[[ Entries shown open ]]

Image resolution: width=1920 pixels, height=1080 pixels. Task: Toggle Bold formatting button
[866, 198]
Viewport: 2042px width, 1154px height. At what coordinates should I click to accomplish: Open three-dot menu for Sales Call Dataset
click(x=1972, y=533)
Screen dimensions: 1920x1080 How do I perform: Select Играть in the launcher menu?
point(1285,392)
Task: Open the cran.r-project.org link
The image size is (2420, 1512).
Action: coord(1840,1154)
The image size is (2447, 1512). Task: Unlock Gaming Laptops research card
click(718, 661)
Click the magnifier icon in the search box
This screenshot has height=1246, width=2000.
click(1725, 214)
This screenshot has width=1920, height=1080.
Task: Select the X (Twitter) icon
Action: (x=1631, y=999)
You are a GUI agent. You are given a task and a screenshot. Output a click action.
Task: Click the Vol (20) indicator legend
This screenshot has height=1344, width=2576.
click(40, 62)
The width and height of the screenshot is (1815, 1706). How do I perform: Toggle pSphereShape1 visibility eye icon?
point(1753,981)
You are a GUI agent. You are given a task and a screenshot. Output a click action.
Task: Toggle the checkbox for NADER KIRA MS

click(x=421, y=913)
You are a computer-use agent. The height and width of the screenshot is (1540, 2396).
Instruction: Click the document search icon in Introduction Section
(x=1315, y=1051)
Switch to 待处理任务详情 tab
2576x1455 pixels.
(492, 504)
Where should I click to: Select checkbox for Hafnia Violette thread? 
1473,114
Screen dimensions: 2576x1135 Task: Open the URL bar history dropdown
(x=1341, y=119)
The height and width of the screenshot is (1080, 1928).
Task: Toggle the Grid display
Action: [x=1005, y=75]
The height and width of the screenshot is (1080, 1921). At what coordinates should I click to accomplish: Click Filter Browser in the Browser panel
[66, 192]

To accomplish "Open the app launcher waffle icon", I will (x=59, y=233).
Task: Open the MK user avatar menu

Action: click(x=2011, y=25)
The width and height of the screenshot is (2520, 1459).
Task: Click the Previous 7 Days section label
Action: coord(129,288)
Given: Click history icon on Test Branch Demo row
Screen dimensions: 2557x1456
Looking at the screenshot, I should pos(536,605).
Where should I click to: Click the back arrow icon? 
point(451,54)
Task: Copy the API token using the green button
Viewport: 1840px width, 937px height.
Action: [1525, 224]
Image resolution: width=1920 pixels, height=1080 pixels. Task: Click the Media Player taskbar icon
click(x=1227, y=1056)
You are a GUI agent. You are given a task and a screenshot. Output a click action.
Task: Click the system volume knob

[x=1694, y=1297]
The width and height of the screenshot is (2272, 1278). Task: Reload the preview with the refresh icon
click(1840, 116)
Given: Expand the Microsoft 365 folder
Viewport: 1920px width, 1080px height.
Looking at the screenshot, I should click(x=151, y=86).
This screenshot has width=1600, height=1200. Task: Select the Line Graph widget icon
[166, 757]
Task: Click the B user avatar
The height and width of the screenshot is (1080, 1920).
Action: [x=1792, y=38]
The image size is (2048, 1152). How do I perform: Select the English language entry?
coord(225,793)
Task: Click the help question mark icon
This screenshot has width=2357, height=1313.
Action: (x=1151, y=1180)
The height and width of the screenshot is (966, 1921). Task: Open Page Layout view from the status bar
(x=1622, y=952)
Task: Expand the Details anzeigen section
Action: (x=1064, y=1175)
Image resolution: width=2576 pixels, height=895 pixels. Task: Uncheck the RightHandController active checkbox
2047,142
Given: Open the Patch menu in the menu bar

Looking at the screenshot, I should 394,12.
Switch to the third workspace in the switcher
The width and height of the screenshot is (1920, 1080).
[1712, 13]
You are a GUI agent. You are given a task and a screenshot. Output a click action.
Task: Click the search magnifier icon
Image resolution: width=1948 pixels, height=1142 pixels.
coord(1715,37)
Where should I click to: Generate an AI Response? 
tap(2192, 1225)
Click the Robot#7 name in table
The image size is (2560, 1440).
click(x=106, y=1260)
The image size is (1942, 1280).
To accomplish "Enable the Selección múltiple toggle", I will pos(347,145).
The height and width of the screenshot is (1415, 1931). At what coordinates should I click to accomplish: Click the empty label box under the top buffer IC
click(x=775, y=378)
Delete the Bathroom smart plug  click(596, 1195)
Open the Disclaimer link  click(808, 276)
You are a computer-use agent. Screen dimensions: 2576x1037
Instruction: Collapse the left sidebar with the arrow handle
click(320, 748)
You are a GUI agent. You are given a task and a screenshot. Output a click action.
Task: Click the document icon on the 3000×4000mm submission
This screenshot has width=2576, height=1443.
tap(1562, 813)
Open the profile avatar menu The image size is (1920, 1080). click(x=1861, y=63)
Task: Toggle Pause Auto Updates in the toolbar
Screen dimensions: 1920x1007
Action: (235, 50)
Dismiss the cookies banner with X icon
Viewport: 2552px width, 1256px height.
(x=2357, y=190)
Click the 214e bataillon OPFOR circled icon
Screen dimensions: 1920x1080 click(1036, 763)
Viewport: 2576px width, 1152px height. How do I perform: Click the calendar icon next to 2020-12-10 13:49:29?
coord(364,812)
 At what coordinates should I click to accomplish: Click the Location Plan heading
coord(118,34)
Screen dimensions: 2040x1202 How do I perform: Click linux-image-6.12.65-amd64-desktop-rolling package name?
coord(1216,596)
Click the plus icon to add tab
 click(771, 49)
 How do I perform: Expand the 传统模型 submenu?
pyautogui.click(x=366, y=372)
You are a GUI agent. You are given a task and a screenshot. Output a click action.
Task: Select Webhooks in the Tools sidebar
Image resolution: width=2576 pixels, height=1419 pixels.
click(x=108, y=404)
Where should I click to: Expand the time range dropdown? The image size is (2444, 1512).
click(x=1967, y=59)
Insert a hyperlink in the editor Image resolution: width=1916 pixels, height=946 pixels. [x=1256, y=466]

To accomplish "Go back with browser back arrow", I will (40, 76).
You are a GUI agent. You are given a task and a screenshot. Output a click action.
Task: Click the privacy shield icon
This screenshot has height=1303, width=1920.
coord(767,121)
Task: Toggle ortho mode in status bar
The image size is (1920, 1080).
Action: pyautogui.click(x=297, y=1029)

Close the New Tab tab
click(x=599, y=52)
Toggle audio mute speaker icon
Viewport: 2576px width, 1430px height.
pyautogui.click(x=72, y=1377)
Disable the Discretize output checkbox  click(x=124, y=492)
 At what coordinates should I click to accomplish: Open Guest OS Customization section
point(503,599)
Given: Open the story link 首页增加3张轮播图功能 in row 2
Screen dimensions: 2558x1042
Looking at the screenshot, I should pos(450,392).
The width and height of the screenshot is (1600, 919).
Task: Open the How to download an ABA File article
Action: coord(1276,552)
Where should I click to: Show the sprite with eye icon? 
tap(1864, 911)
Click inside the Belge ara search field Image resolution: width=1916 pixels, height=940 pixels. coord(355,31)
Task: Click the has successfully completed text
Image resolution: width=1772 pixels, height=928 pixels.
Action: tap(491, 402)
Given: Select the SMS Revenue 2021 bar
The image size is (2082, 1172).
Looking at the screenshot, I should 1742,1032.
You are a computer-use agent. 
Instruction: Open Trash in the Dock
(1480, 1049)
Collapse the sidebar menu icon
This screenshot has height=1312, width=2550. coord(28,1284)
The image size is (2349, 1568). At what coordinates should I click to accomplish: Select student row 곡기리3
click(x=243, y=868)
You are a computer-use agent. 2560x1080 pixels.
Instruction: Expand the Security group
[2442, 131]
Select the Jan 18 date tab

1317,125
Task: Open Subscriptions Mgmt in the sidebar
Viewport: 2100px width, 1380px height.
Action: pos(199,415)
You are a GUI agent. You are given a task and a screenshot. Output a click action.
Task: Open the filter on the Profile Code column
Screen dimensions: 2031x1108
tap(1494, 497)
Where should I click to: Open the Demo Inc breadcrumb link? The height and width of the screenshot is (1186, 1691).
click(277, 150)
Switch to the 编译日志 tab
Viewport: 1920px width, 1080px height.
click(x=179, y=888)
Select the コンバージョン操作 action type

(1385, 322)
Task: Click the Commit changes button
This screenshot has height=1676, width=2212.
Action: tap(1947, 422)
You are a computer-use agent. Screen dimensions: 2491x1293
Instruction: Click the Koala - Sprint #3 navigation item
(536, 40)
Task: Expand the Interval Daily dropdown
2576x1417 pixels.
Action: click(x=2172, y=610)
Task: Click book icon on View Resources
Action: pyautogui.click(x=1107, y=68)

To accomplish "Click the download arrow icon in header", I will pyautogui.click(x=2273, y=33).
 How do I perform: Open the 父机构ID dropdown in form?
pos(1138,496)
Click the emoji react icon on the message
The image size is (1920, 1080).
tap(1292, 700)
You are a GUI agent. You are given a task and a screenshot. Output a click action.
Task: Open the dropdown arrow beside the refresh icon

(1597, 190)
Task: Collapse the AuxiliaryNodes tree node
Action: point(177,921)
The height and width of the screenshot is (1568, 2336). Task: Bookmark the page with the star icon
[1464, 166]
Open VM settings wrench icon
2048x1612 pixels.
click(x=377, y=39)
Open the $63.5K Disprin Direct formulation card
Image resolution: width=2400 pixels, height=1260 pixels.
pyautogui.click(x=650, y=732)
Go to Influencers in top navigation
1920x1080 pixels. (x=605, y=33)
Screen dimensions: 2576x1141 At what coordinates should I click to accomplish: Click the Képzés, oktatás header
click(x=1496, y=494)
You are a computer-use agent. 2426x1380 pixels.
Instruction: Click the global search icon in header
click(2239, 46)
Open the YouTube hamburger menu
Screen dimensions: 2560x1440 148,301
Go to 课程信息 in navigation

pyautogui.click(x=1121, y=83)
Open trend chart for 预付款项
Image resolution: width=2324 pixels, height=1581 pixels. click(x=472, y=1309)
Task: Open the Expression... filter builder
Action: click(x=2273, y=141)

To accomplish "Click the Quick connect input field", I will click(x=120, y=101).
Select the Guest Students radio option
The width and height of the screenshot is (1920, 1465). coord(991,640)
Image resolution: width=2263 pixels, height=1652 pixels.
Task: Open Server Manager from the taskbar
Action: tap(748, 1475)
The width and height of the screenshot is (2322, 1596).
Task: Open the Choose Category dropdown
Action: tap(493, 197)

[[ Entries shown closed ]]

Requirement
Count how many lines of the material hold the string "will". Give the number and nothing more.

Task response
5